The Plano, Texas-based lender has 124 remaining employees and is contemplating reductions in force Aug. 15 and in mid-September, according to a filing Wednesday in the U.S. Bankruptcy Court for the District of Delaware. Since FGMC sought Chapter 11 protection June 30, eight workers have quit, at least 10 are considering resigning or know a colleague who might and others are being pursued by competitors.
The firm in consultation with one of its debtor-in-possession financiers, parent company PIMCO, said it’s developed a bonus program to incentivize remaining employees to continue to fund, close and sell remaining loans, maintain technology and cybersecurity and close branches, among other operations.
Six FGMC executives could receive combined bonuses exceeding $3.2 million on top of their combined $2.4 million base salaries if they meet specific pipeline resolution and wind down goals over the next four months, according to a filing. The remaining staff, should they stay with the company, are eligible to receive $1.4 million for the similar benchmarks. The program is pending a judge’s approval in an Aug. 2 hearing.
The lender in a statement Thursday acknowledged the bonus program and did not specify how many employees it expects to keep to complete loan closings for current customers.
“From the outset, one of the Company’s primary goals was to protect borrowers in the pipeline and allow them to move forward with their transactions,” a company spokesperson said. “The Company is closing as many of these transactions as possible and also helping to facilitate closings at other lenders, should the customer decide that another route is best for them.”

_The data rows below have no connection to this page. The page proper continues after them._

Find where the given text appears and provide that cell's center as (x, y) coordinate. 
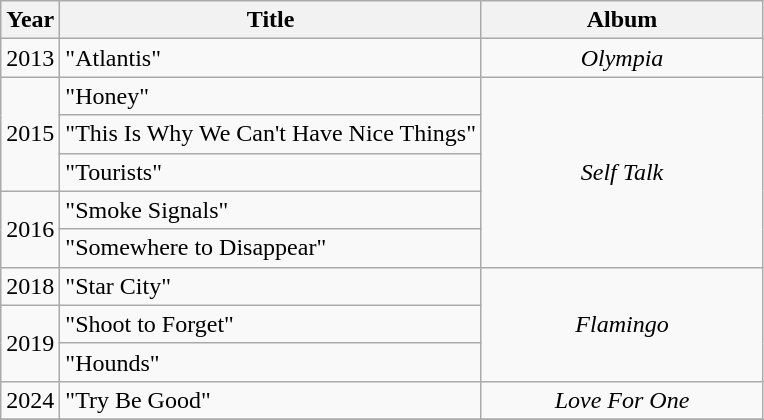
"Honey" (271, 96)
2018 (30, 286)
"Shoot to Forget" (271, 324)
"Smoke Signals" (271, 210)
"Tourists" (271, 172)
2024 (30, 400)
Self Talk (622, 172)
"Somewhere to Disappear" (271, 248)
Love For One (622, 400)
Year (30, 20)
Album (622, 20)
2019 (30, 343)
"This Is Why We Can't Have Nice Things" (271, 134)
2015 (30, 134)
"Atlantis" (271, 58)
Olympia (622, 58)
Title (271, 20)
2013 (30, 58)
"Star City" (271, 286)
2016 (30, 229)
Flamingo (622, 324)
"Try Be Good" (271, 400)
"Hounds" (271, 362)
Pinpoint the cell where the given text exists, returning its (x, y) midpoint coordinate. 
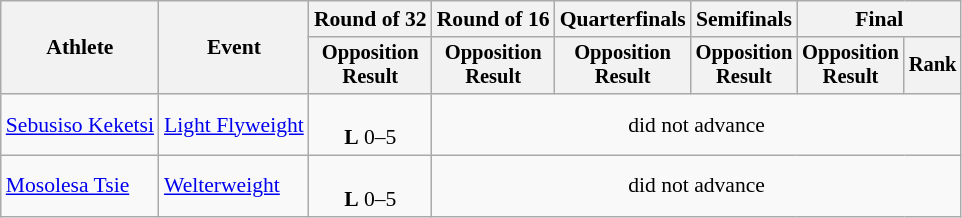
Sebusiso Keketsi (80, 124)
Rank (933, 66)
Round of 32 (370, 19)
Quarterfinals (623, 19)
Event (234, 48)
Athlete (80, 48)
Welterweight (234, 186)
Light Flyweight (234, 124)
Round of 16 (494, 19)
Final (879, 19)
Semifinals (744, 19)
Mosolesa Tsie (80, 186)
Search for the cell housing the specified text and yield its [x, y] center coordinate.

The firm, which owes its warehouse lenders approximately $418 million, has already been granted by a judge $175 million in debtor-in-possession financing from both PIMCO and Barclays Bank to fund loans already in its pipeline, according to court documents.
Customers Bank, which holds FGMC’s largest unsecured claim of $25 million, also reached an agreement for FGMC to hold servicer payments from Rushmore Loan Management Services into a separate account to satisfy Customers’ cash collateral. The Customers agreement will be heard by a judge in a hearing next Thursday.
The embattled lender also revealed it engaged with advisory firm FTI Consulting for a potential restructuring on June 6, over two weeks before FGMC laid off nearly 80% of its workforce, CEO Aaron Samples wrote in a Monday filing. In the month preceding the bankruptcy filing, FGMC paid FTI just under $2 million for its services, including its $500K retainer.
FGMC also defended itself against three class action complaints from employees fired in June’s mass layoff, stating in a court filing the cases have no merit and that no Worker Adjustment and Retraining Notification damages are owed to former workers. It didn’t address a separate gender discrimination lawsuit filed against current and former company leaders.
A plan for either reorganization or liquidation will be filed in the third or fourth quarter of this year, FGMC disclosed.